Really, there is only one have or must that Jesus continually talks about throughout his whole life here on Earth. Do you remember what it is? Look at verse 34. Jesus says consistently in his ministry that he must do the will of his Father and that he was sent to complete my Father’s work.

Why did Jesus have to go to Samaria? His Father willed it because there was work to be done at a well. Jesus intentionally approaches people where they are at.

Second, Jesus sees something special/different in people. I instantly think of Waterdeep’s “Everyone’s Beautiful” and Stevie Wonder’s “Isn’t She Lovely.” “For God so loved the world (each and every one of us) that He gave His one and only Son” to save us from self-destruction.

This woman Jesus had to meet at the well was a Samaritan. There is no naming this person…there is no notoriety like Nicodemus. She is just a woman. Women were not considered the equals of me back then…most rabbis taught that girls should not even receive a religious/literate education. Worse than a Jewish woman, though, this woman was a Samaritan woman. To the Jewish mind and heart, Samaritans were bad. They were worse than your typical Gentile. Why? Because they had once known the truth of God and had allowed it to be watered down, misinterpreted, until whatever religion they practiced was an abomination to Yahweh.

All this is why the woman (and then later the disciples) is so surprised that Jesus is having anything to do with her let alone talking to her and asking to drink from her jar (he would be unclean).

Yet, this woman was (more than likely) even an outcast in her own society. Women usually went to get water in the morning or evening because it was cooler and it made sense concerning the purposes for the water. Women also travelled in groups—safety in numbers. None of this applies to this woman…alone at mid-day. But the Father and the Son knew the time, the place, and the person—a divine appointment. Jesus saw something beautiful and lovely in this woman.

Third, Jesus names the core of our brokenness and offers us healing. The conversation these two people have is so interesting. She’s evasive. Jesus is cryptic. It is a lot like the conversation Jesus and Nicodemus had—Jesus is talking about eternal truths but the woman is focused on the Earthly realities. But, out of the blue, Jesus calls her out on her specific immorality. She starts to have a clue and talks about the future Messiah. Then he clearly tells her he is the Messiah of God.

Fourth, each person must respond to Jesus visitation and offer. She believes—she doesn’t say a sinner’s prayer, though. She’s joyful! She runs back into town—the town that considers her an outcast—and tells them to come and see the Messiah. He knows all about my bad life and has offered me eternal life. The town comes out, hears Jesus, asks him to stay, and he does—for two more days. Jesus had a divine appointment with that whole town…and they believed.
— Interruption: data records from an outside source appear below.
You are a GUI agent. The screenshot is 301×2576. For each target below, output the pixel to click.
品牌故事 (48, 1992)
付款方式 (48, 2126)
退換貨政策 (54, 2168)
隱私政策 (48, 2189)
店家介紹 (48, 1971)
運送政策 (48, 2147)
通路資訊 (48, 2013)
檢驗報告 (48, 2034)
It is difficult to not see the disparity between the Samaritan Woman and Nicodemus. The un-named, poor, uneducated, clearly sinful, outcast, foreigner woman compared to the named, wealthy, educated, apparently holy, honored/revered, Jewish man. They both needed Jesus more than they could comprehend. And Jesus loved them both.

I’ve been thinking: when Jesus shows up…all these things that the world tells us we are or that we convince ourselves we are or what we tell others they are: status, wealth, education, morality level, race, gender, or whatever: all these things are pierced and put aside. When we are visited by God, we are shown our brokenness and need of Him, we are offered His love and healing, and we must choose.
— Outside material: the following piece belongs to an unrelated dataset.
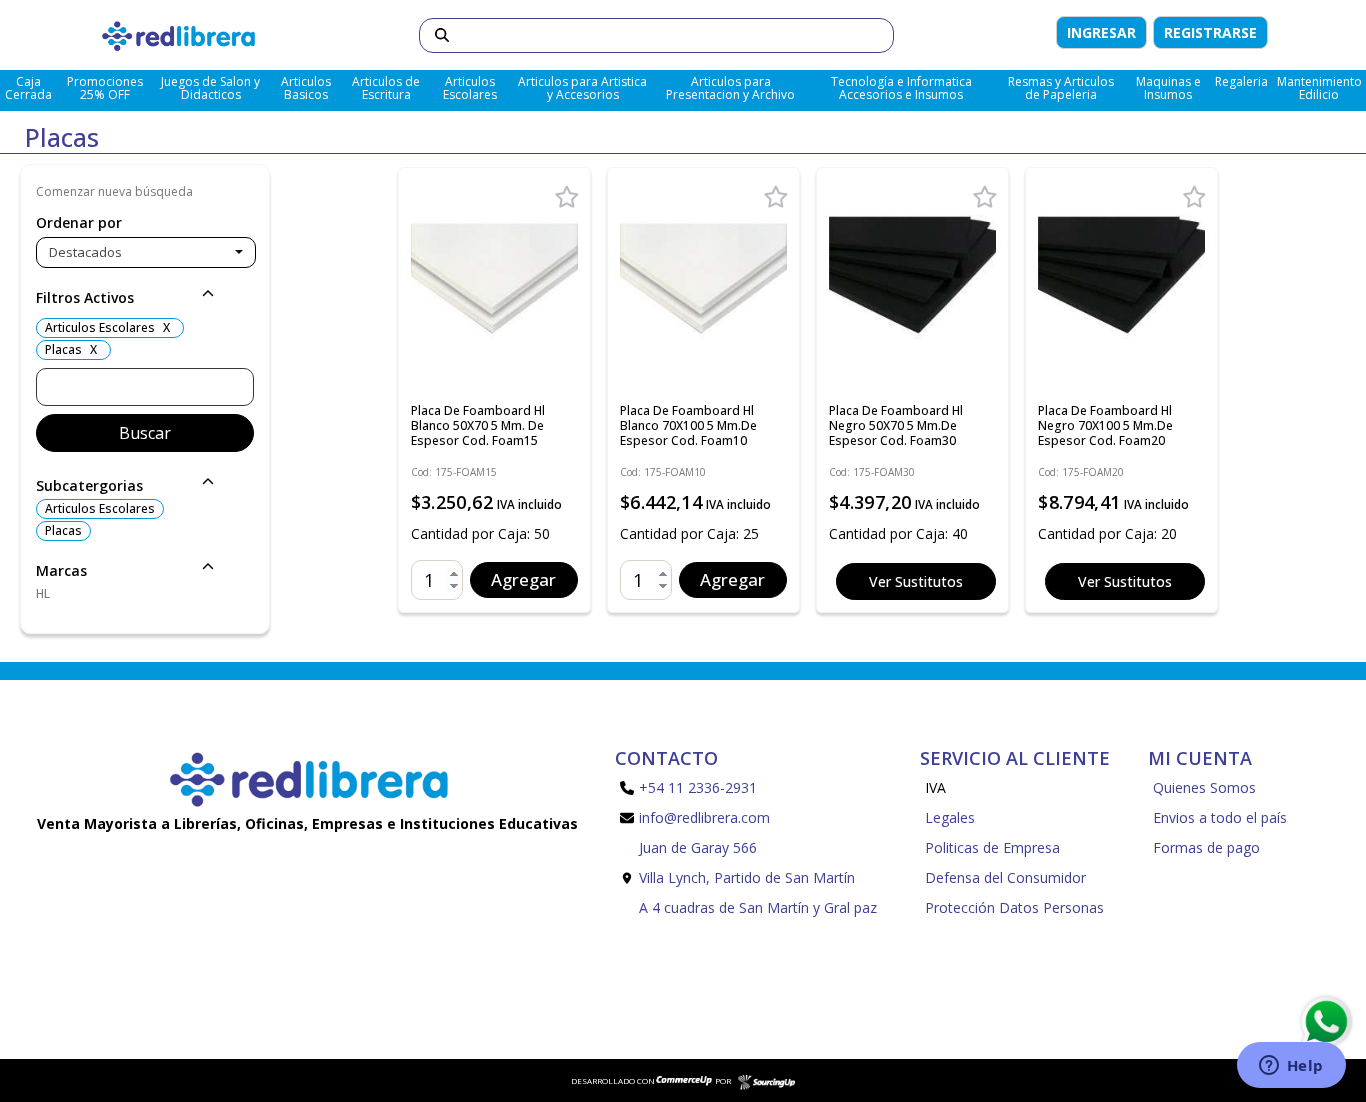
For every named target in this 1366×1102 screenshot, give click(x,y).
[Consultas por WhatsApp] (1325, 1022)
This week I have not been able to escape the disparity between Deputy Micah Flick and the killer and thief who shot him. I am sure his name has been released, but I haven’t bothered to know it. Deputy Flick was such an outstanding man trying to make the world a better place—a hero—and this other was the opposite, making the world a worse place. But…they both needed Jesus more than they could comprehend. And Jesus loved them both.

I kept thinking: there were two funerals this week. One was a celebration of a man’s life and the public lined up to support the Flick family. The second funeral was not publicized, probably conducted in secret, and I’m sure there was fear and shame there. Both families were heartbroken. Jesus was at both.

The love of the God who has claimed us as His own and Whom we serve is amazing beyond all comprehension. May I—may We—learn to live it out more and more in this new life we have been given. Amen.